WHAT YOU SHOULD DO: Copy the lines of data between the line containing "Given: Click the percent style % icon" and the line containing "will (388, 554).", inclusive, without changing anything.

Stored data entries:
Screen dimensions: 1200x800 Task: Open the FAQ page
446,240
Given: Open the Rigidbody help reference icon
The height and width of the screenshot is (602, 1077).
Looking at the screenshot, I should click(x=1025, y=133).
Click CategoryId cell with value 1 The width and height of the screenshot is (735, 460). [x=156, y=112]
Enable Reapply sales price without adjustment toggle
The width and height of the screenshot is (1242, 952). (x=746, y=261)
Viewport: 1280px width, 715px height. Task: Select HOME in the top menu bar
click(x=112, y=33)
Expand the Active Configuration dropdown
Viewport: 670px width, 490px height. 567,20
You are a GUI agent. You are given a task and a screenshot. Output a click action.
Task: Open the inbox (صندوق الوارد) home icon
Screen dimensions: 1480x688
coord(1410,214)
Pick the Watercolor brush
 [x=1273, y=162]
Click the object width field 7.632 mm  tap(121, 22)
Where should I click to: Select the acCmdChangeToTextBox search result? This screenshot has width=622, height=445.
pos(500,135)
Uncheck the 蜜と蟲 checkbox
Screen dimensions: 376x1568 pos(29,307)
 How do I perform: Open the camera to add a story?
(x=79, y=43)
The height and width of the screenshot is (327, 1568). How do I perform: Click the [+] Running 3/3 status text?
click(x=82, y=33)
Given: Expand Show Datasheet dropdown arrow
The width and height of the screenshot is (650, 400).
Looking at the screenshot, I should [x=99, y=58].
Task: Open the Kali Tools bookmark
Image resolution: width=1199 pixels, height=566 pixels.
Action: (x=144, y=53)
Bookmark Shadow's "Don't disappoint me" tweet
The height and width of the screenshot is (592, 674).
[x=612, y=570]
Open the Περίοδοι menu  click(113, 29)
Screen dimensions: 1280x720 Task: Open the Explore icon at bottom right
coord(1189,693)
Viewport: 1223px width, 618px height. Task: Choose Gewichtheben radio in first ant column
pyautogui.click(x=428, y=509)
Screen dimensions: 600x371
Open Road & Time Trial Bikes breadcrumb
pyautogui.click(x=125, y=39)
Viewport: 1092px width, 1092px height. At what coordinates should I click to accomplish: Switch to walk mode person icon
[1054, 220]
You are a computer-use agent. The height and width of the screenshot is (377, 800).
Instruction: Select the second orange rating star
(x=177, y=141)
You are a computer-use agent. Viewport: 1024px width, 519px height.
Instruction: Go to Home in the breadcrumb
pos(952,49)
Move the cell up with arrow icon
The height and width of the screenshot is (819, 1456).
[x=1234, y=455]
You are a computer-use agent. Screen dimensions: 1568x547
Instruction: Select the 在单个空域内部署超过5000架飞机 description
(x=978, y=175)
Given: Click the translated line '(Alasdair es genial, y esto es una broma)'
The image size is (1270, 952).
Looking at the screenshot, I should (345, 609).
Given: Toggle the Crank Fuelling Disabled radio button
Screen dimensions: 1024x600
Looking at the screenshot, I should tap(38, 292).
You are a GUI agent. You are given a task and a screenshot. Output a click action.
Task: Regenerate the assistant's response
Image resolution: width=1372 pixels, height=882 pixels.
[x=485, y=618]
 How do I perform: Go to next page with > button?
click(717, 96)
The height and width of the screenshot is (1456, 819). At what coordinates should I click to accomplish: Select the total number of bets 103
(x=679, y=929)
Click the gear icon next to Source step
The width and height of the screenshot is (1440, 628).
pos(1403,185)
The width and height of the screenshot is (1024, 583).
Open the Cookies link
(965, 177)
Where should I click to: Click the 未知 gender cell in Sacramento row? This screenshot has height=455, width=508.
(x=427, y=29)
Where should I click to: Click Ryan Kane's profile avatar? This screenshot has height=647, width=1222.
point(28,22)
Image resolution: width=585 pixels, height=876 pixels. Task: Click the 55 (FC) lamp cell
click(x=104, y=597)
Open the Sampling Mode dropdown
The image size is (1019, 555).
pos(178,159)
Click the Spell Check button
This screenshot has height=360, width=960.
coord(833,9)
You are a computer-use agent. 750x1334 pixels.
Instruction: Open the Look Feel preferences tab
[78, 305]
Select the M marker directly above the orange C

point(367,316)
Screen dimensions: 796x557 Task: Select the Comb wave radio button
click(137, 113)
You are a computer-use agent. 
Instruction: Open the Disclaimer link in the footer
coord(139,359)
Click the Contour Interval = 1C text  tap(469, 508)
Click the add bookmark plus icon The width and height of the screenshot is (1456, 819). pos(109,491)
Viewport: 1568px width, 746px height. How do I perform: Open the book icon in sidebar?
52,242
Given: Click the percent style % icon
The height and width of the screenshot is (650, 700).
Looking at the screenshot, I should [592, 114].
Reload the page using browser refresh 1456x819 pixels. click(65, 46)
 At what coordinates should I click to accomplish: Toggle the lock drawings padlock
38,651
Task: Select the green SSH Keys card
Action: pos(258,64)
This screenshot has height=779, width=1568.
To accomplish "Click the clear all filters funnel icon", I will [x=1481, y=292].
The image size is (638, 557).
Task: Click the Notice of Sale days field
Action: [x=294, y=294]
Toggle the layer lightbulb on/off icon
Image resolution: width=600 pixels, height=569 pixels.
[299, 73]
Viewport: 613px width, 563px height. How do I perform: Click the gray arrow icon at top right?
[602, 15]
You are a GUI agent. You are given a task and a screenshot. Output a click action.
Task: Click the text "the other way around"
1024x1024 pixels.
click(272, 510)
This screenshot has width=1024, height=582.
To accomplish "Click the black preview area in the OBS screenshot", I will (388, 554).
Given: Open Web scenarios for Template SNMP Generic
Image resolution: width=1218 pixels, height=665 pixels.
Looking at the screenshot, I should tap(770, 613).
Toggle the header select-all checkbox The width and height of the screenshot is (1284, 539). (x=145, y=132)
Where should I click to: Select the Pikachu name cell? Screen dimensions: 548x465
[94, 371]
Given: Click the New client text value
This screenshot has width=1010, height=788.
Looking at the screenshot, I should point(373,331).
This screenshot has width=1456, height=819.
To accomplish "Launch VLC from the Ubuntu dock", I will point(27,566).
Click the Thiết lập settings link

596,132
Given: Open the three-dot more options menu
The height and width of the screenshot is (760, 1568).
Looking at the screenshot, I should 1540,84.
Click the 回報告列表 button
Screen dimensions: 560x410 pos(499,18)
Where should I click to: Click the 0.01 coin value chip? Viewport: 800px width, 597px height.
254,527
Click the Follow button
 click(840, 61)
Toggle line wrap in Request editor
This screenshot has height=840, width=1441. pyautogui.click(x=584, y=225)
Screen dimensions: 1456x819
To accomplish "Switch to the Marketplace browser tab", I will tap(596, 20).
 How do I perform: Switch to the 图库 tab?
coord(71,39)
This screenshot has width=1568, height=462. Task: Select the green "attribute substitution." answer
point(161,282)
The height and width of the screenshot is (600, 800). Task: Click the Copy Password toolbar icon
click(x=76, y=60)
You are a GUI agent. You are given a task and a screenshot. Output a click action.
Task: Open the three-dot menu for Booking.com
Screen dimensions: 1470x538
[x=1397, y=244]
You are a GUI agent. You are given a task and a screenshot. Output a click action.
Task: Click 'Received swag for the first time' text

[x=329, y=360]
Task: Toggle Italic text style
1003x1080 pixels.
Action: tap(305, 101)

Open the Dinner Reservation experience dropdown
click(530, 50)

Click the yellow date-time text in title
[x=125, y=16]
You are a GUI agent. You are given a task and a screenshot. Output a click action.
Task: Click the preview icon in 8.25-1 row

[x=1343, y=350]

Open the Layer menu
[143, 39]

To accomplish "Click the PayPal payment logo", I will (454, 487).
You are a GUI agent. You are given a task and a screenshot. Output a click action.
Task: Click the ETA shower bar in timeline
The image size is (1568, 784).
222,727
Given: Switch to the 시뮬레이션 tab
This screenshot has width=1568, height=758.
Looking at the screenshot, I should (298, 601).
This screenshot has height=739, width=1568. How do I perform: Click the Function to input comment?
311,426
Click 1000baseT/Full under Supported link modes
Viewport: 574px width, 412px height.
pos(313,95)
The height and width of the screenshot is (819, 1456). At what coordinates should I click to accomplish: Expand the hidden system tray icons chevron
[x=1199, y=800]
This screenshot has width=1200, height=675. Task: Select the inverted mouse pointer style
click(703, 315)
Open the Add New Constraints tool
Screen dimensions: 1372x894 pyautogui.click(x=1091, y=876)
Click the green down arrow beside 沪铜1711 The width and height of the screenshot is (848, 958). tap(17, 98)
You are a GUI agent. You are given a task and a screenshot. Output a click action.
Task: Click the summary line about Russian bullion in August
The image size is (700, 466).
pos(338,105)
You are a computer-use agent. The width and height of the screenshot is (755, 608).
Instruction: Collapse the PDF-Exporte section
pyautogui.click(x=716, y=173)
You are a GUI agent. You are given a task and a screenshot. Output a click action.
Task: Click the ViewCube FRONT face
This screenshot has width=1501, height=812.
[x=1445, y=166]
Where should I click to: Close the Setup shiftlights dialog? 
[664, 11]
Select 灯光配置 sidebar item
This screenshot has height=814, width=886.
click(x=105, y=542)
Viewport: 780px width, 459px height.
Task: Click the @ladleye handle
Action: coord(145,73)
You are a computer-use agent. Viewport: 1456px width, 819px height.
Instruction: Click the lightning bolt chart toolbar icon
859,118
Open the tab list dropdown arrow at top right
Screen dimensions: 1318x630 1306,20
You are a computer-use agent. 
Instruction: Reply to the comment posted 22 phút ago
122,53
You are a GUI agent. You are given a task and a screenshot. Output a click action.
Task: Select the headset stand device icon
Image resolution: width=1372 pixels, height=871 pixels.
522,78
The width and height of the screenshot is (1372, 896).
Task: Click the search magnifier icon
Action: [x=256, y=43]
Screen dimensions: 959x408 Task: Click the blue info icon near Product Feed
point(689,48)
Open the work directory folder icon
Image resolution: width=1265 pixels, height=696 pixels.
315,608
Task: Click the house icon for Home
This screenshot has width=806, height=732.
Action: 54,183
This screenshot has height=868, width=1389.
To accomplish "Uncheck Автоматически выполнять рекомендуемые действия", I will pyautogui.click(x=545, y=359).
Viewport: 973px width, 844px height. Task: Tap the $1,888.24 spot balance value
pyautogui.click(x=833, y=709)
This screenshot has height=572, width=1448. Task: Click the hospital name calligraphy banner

TASK ANSWER:
Given: Click the percent style % icon
The height and width of the screenshot is (650, 700).
Looking at the screenshot, I should [592, 114].
Reload the page using browser refresh 1456x819 pixels. click(65, 46)
 At what coordinates should I click to accomplish: Toggle the lock drawings padlock
38,651
Task: Select the green SSH Keys card
Action: pos(258,64)
This screenshot has height=779, width=1568.
To accomplish "Click the clear all filters funnel icon", I will [x=1481, y=292].
The image size is (638, 557).
Task: Click the Notice of Sale days field
Action: [x=294, y=294]
Toggle the layer lightbulb on/off icon
Image resolution: width=600 pixels, height=569 pixels.
[299, 73]
Viewport: 613px width, 563px height. How do I perform: Click the gray arrow icon at top right?
[602, 15]
You are a GUI agent. You are given a task and a screenshot. Output a click action.
Task: Click the text "the other way around"
1024x1024 pixels.
click(272, 510)
This screenshot has width=1024, height=582.
To accomplish "Click the black preview area in the OBS screenshot", I will (388, 554).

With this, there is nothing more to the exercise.